De toda forma, em termos substanciais, a norma do §3º seria de cunho específico, não obstando, pois, que Estados, Distrito Federal e Municípios, em sua legítima competência normativa concorrente sobre a matéria, tratem o assunto de maneira diversa em relação às suas respectivas estruturas organizacionais.

Por fim, extrai-se dos §§3º e 8º do art. 86 da NLL as seguintes conclusões:

a) a permissão de adesão tardia à ARP trata-se de uma norma de caráter geral;

b) a vedação de adesão por parte de órgãos e entidades federais à ARP gerenciada por órgão ou entidade estadual, distrital ou municipal é norma de caráter específico, tendo por destinatários apenas a Administração Pública Federal direta, autarquia e fundacional;

c) não há vedação de adesão por parte de órgãos e entidades estaduais, distritais e municipais de ARP gerenciada por órgão ou entidade federal e de outros Estados e do Distrito Federal;

d) há que se conferir uma interpretação conforme a CRFB acerca do §3º do art. 86 no sentido de ser considerada como apta à adesão às atas de registro de preços gerenciadas por órgão ou entidade municipal.

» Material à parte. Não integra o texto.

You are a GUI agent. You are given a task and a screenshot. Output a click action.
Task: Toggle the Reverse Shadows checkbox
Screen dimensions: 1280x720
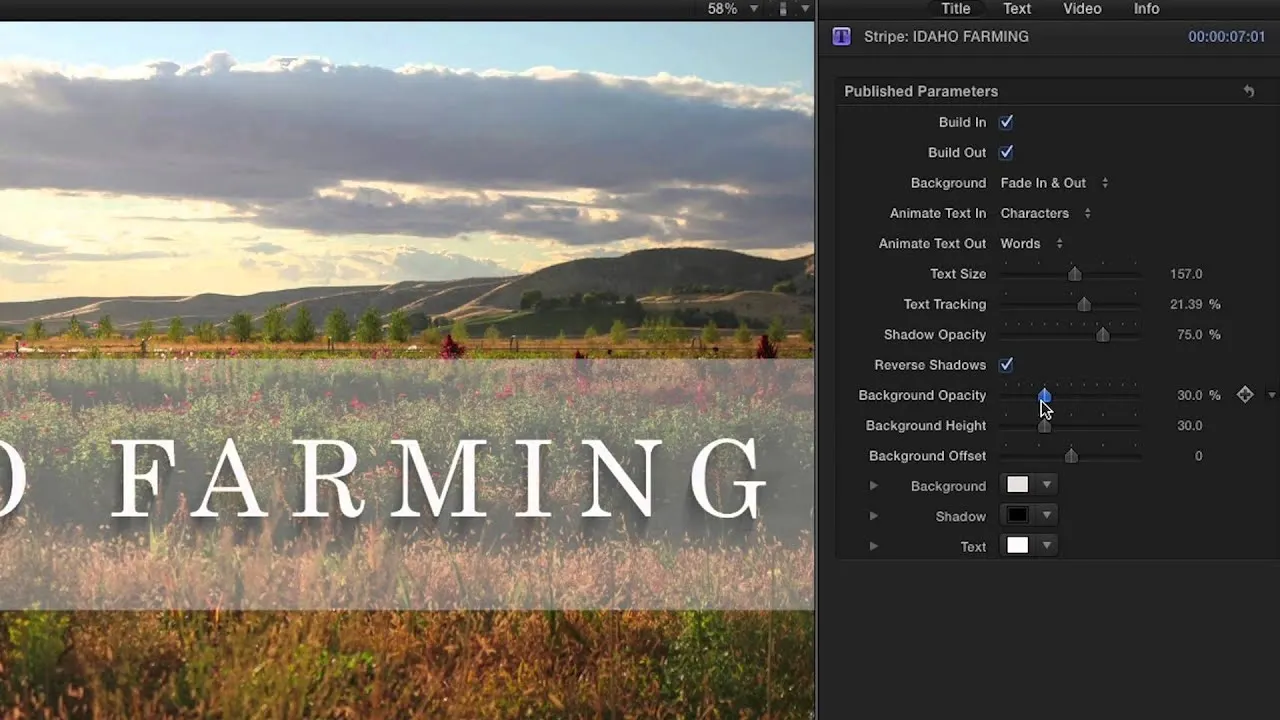(x=1006, y=365)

[1] Cumpre observar que tal previsão regulamentar foi baseada em entendimento externado pelo TCU (v.g., Acórdão nº 3.625/2011 – 2ª Câmara), tendo por premissa a ocorrência prática de mitigação do princípio da publicidade, porquanto a divulgação de ARP´s estaduais e municipais não teriam abrangência nacional. Contudo, diante da previsão da necessária publicidade das ARP´s no PNCP, parece ser paradoxal a positivação da vedação à adesão verticalizada por parte de órgãos e entidades federais.